Vizir wrote: If you need any more volunteers, I'm willing to help out. Have a displaywriter and a F122 which are ready to test. Somehow I missed this thread before and just stumbled upon it.
Thanks for the offer!
lot_lizard's package is supposed to be on my porch any day now, that should cover my beamspring needs.

If you can send me ( dma@ya.ru ) some detailed photos of the displaywriter's insides around that PCB edge connector - that would be helpful. In particular I want to figure out how much space there is between card edge and {case, keyboard frame}.

As you can see, PCB can be made pretty small, but there may not be enough space still. The goal is to have a single PCB for everything with 2.54mm pitch single row connector and one passive adapter to 3.96mm pitch 30 pin connector, and handle everything else in software (Yes, all pins on that connector can be rows, columns or unconnected).

Vizir

12 Mar 2017, 14:52

DMA wrote:
Vizir wrote: If you need any more volunteers, I'm willing to help out. Have a displaywriter and a F122 which are ready to test. Somehow I missed this thread before and just stumbled upon it.
Thanks for the offer!
lot_lizard's package is supposed to be on my porch any day now, that should cover my beamspring needs.

If you can send me ( dma@ya.ru ) some detailed photos of the displaywriter's insides around that PCB edge connector - that would be helpful. In particular I want to figure out how much space there is between card edge and {case, keyboard frame}.

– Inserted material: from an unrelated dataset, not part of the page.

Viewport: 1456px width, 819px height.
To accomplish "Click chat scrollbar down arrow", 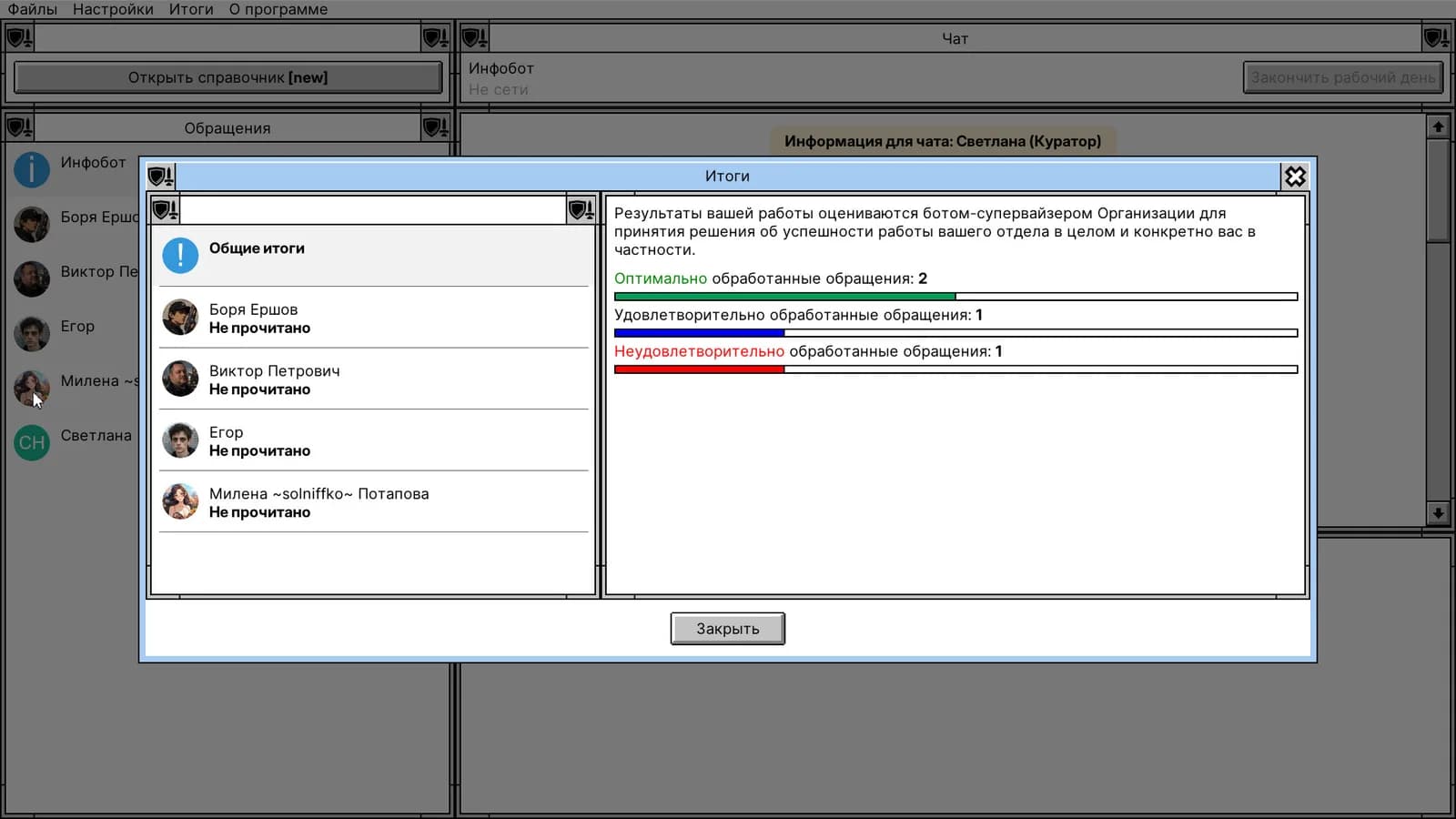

As you can see, PCB can be made pretty small, but there may not be enough space still. The goal is to have a single PCB for everything with 2.54mm pitch single row connector and one passive adapter to 3.96mm pitch 30 pin connector, and handle everything else in software (Yes, all pins on that connector can be rows, columns or unconnected).
I am out of town till Tuesday. I'll take some photos when I return.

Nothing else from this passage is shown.